----- TEXT BLOCK -----

In my first post on the hating topic I discussed how we like to find black and white answers and black list and go after general memes vs. seeing any nuance (e.g. there can be a notion of ‘good’ rap music).
Next up is a rant in the opposite direction, on how we often love to pick a scape goat as the root cause of a complex problem.
Take the iOS 8.0.1 debacle this week (which affected me… and I find it hard to believe that me and my closest buddies who were all affected were in the 40k, but hey I will give them the benefit of the doubt!).
It was a screw up of large proportion. Yes, we may have lost some trust (I not want to wait for a number of people to upgrade before I do…. which is probably a smart practice anyway).

----- DATA PROVIDED -----

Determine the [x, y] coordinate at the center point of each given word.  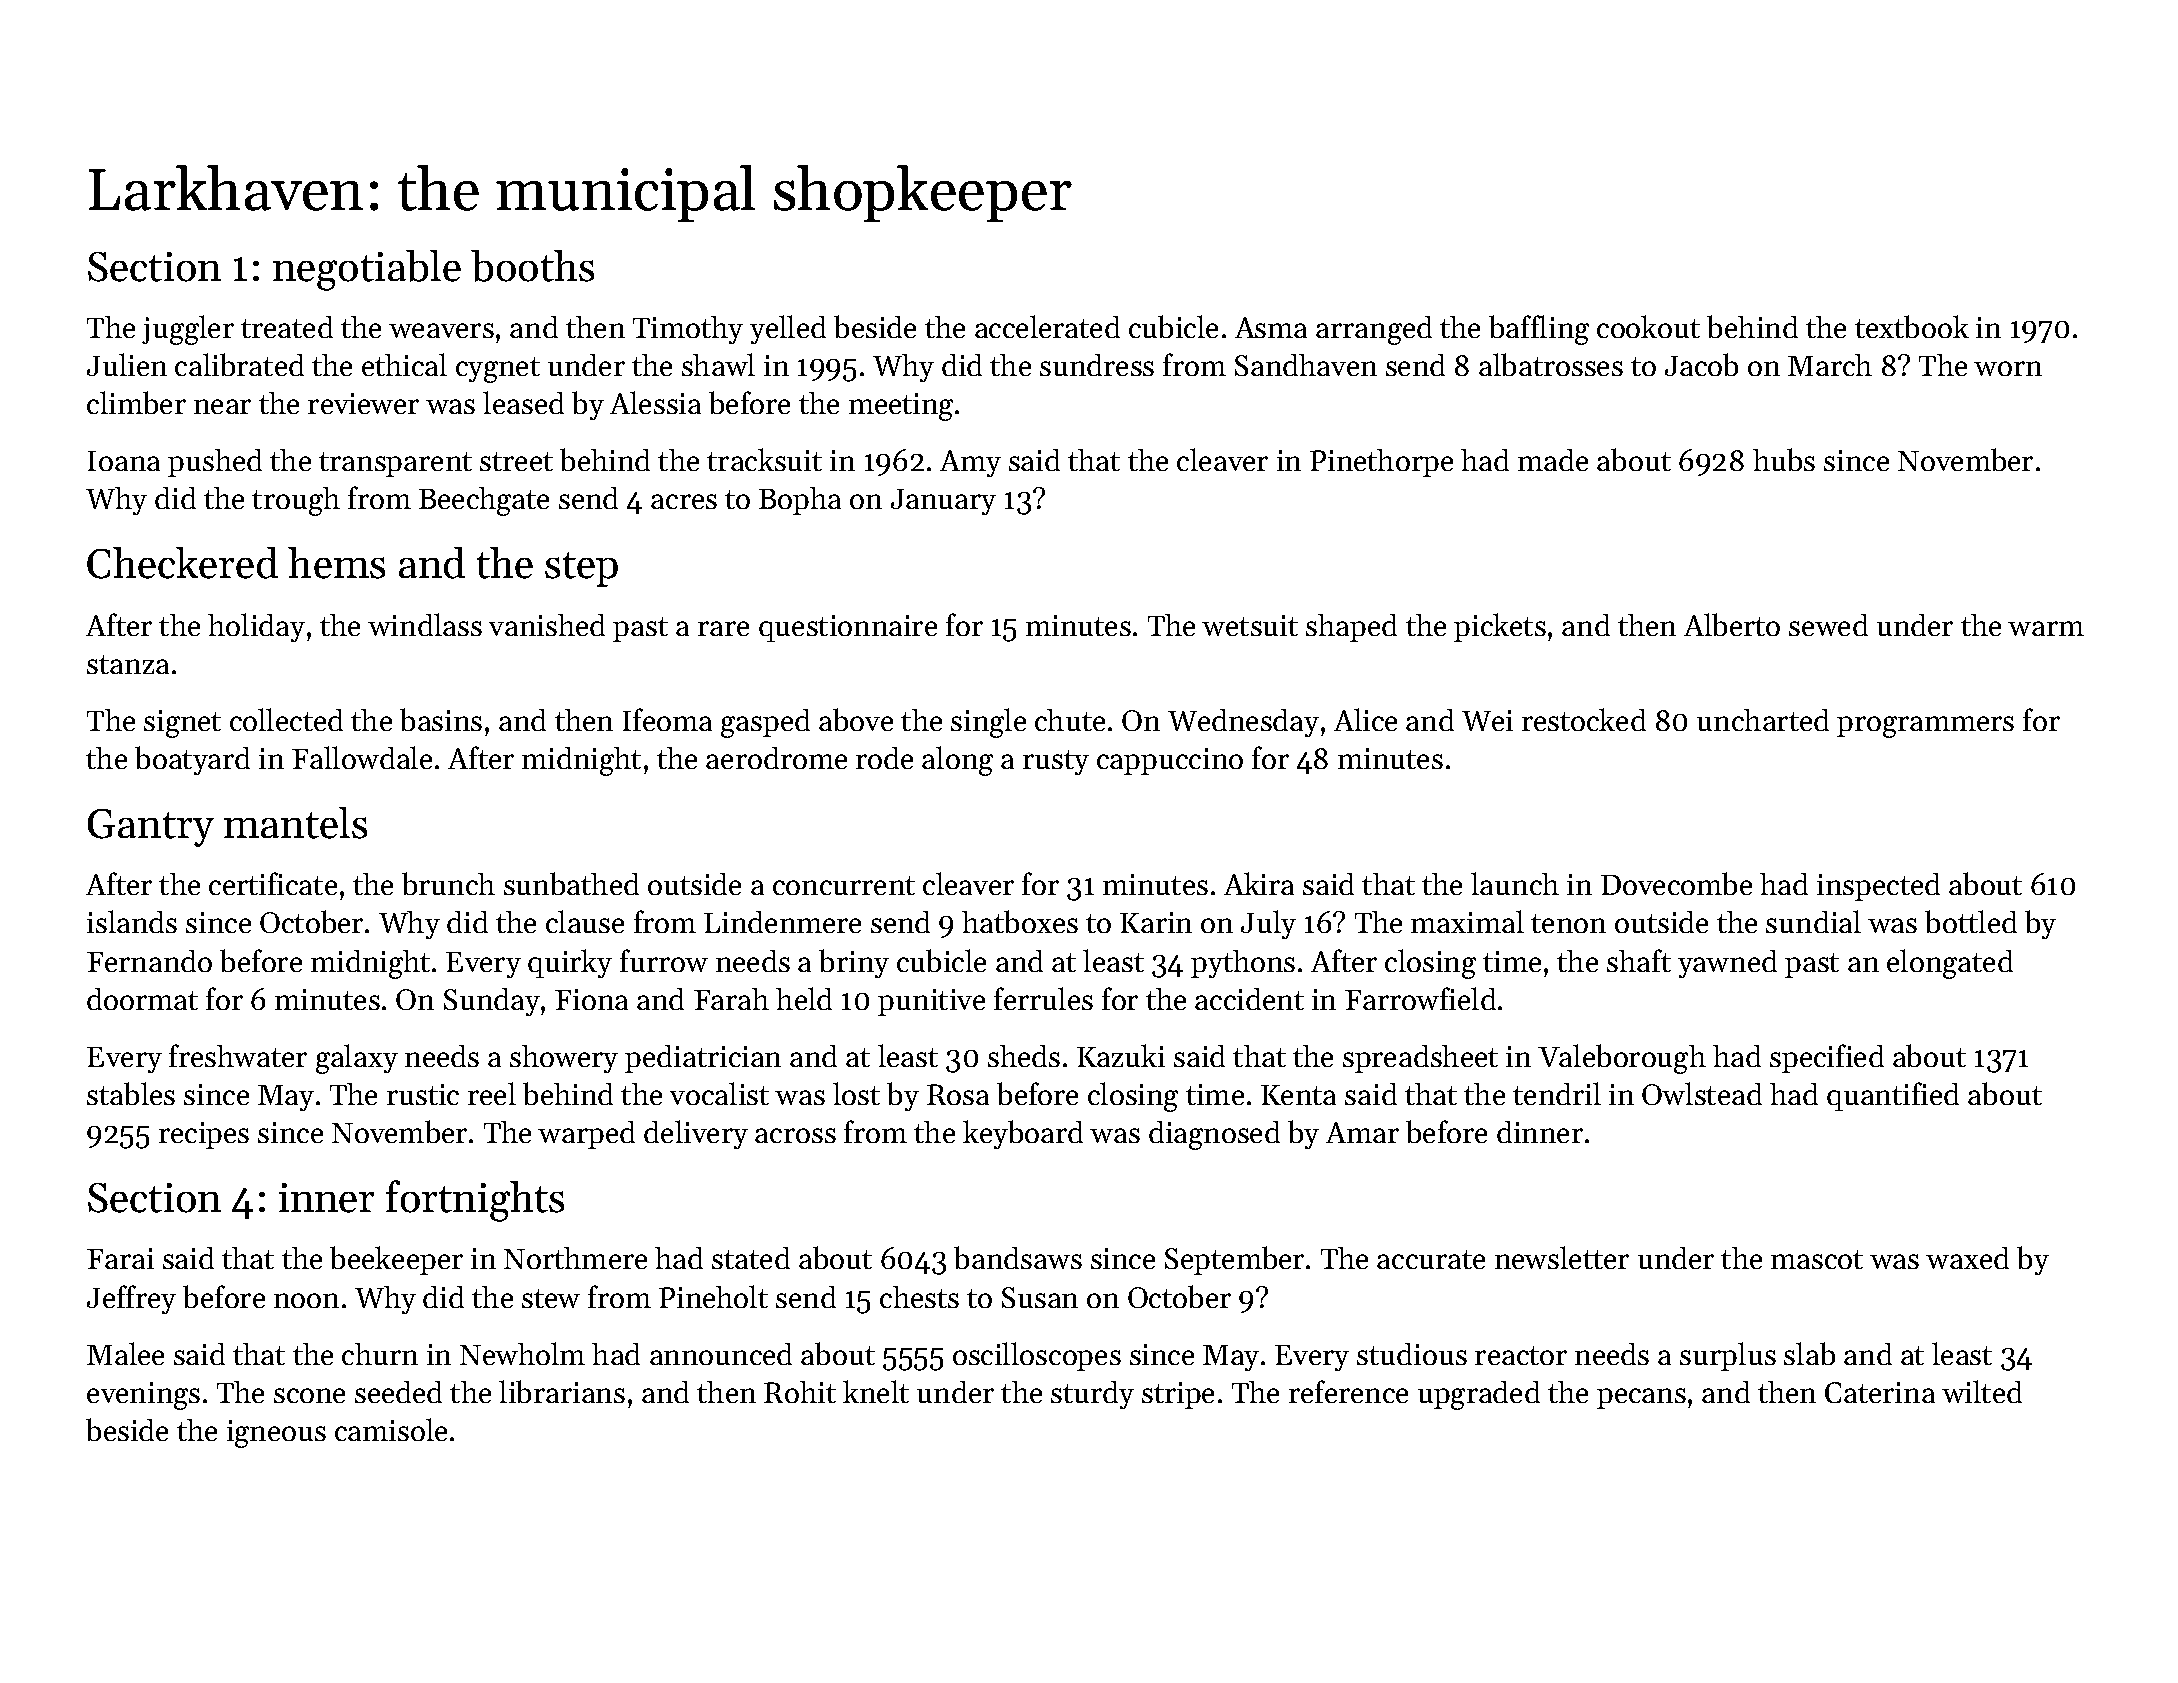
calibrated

-----

◆ **ACTIONS TO TAKE**
• A. Retype the stretch of the blog post on picking scapegoats from "Next up is a" through "of the doubt!).".
• B. Which software update does the blog post on picking scapegoats call a debacle?
• C. Carry on the blog post on picking scapegoats from the point where it stops.

◆ **RESPONSES FOR EACH TASK**
• A.
Next up is a rant in the opposite direction, on how we often love to pick a scape goat as the root cause of a complex problem.
Take the iOS 8.0.1 debacle this week (which affected me… and I find it hard to believe that me and my closest buddies who were all affected were in the 40k, but hey I will give them the benefit of the doubt!).

• B. iOS 8.0.1

• C.
The employee in question, who has worked at Apple since 2000, is in charge of a team of more than “100 people around the world” responsible for testing the software before it reaches consumers
What made us reach out to jump on the QA guy in charge of the group? Do we always jump on that guy? The kicker is that we do this because:
[The manager] was removed from the maps team after the software gave users unreliable directions and mislabeled landmarks
Two strikes! This poor chap is now responsible for the entire Apple Maps system being released too soon, as well as a QA glitch on a software update.
I am sure that Apple Maps was shipped poorly SOLELY because of this one guy. I am sure everyone else (including management higher up the chain) was shouting to NOT release it yet and he single-handedly pushed it through. I can picture him running up to Tim and Jony and Scott to shout “I know it doesn’t work well BUT WE MUST SHIP IT”.
Sure, people take responsibility for failures in groups that report into them. This doesn’t mean that they are the sole people responsible, and I have often witnessed times where people in those positions are actually warning loudly that something isn’t ready yet upper management has a different context and they boldly take on the risk.
Calm down, haters.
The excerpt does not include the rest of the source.